Where on the Child’s Chest Should You Position Your Hands?

When a child or infant collapses, immediate cardiopulmonary resuscitation (CPR) improves the chances of survival. Knowing exactly where to position the hands on the chest is paramount; incorrect placement risks injury and fails to generate necessary blood flow to the brain and vital organs. The goal of chest compressions is to manually circulate oxygenated blood until professional medical help arrives. Because a child’s anatomy differs significantly from an adult’s, the technique must be precisely adapted to the patient’s size and age.

Age Categories for Pediatric CPR

The techniques used for pediatric chest compressions are determined by two distinct age categories based on physical development and anatomical structure. Infants are defined as patients under one year of age, and their small, flexible chest walls require a specialized, gentler approach. The primary cause of cardiac arrest in this group is often a respiratory issue, making effective compressions and breaths equally important.

Children are categorized as those from one year of age up to the onset of puberty, which is typically marked by the presence of underarm or chest hair in males or breast development in females. This broader group includes a significant range of body sizes, necessitating a flexible compression technique. The size and rigidity of the chest wall allow for the use of a hand-based technique, similar to that used for adults, but adjusted for depth and force.

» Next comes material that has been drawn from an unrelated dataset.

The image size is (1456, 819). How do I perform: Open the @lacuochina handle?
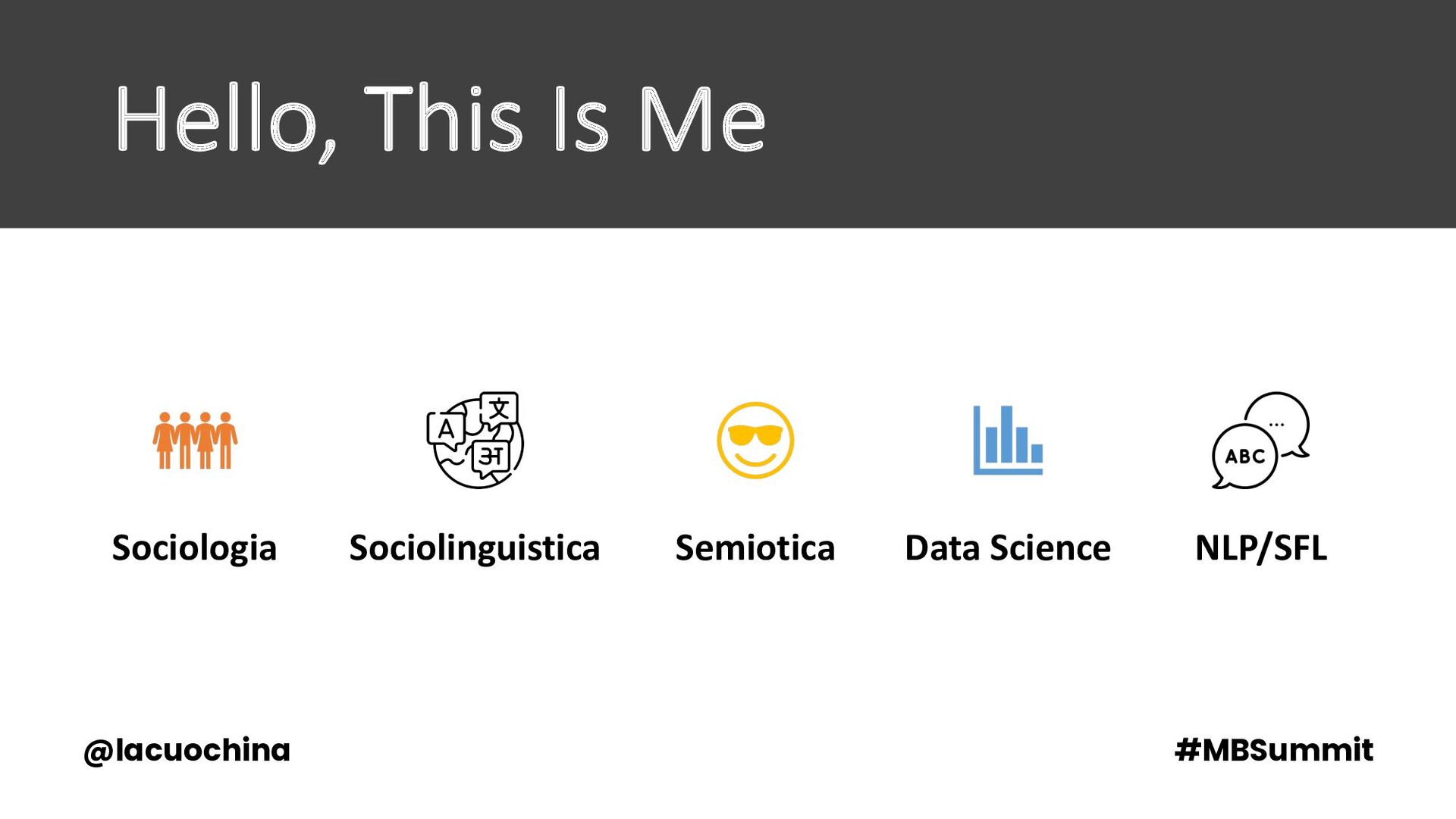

Compression Technique for Infants

For an infant under one year old, the correct hand position for a single rescuer involves the use of two fingers. The location for compression is the center of the chest, directly on the breastbone or sternum. To locate this spot, picture an imaginary line connecting the infant’s nipples and place the tips of the index and middle fingers just below this line. This placement ensures the force is applied over the heart and avoids the delicate structures of the ribs or the pointed end of the breastbone, known as the xiphoid process.

The compressions must be delivered quickly, at a rate between 100 and 120 compressions per minute. The depth of each compression should be approximately 1.5 inches, or about one-third the total depth of the infant’s chest. Achieving this depth is necessary to effectively squeeze the heart between the sternum and the spine.

If two rescuers are present, the preferred method is the two-thumb encircling technique. The hands wrap around the infant’s chest, and the thumbs press on the same spot just below the nipple line. This technique is often more effective at consistently achieving the required compression depth and ensuring full chest recoil between pushes.

Compression Technique for Older Children

When performing compressions on a child aged one year to puberty, the technique transitions to using the heel of the hand, adapting to the larger body size. The placement remains centered on the breastbone, specifically on the lower half of the sternum. The rescuer should place the heel of one hand directly in the center of the chest, avoiding the ribs on either side.

Depending on the child’s size and the rescuer’s strength, either a one-hand or a two-hand technique can be used. For smaller children, the heel of one hand may be sufficient to deliver the necessary force. A larger child may require a two-hand technique, where the second hand is placed on top of the first.

The decision to use one or two hands is based entirely on the effort needed to achieve the target compression depth of about two inches, or one-third the depth of the child’s chest. Maintaining a rate of 100 to 120 compressions per minute is required for this age group.

Ensuring Effective Compressions

Correct hand placement is only the first step toward effective chest compressions; the mechanical action must also be precise to circulate blood successfully. A fundamental component of high-quality CPR is allowing the chest to fully return to its normal position after each compression, a process known as full chest recoil.

This full release is mechanically necessary because it allows the heart chambers to completely refill with blood before the next compression pushes it out. Incomplete chest recoil is a common error that prevents the heart from drawing in enough blood, which severely reduces the overall effectiveness of the resuscitation effort.

Maintaining the precise central placement on the sternum ensures that the force is applied to the heart and not accidentally directed toward the lower ribs or the abdomen. This minimizes the risk of causing injuries such as fractured ribs or damage to internal organs like the liver, while maximizing the life-saving flow of blood.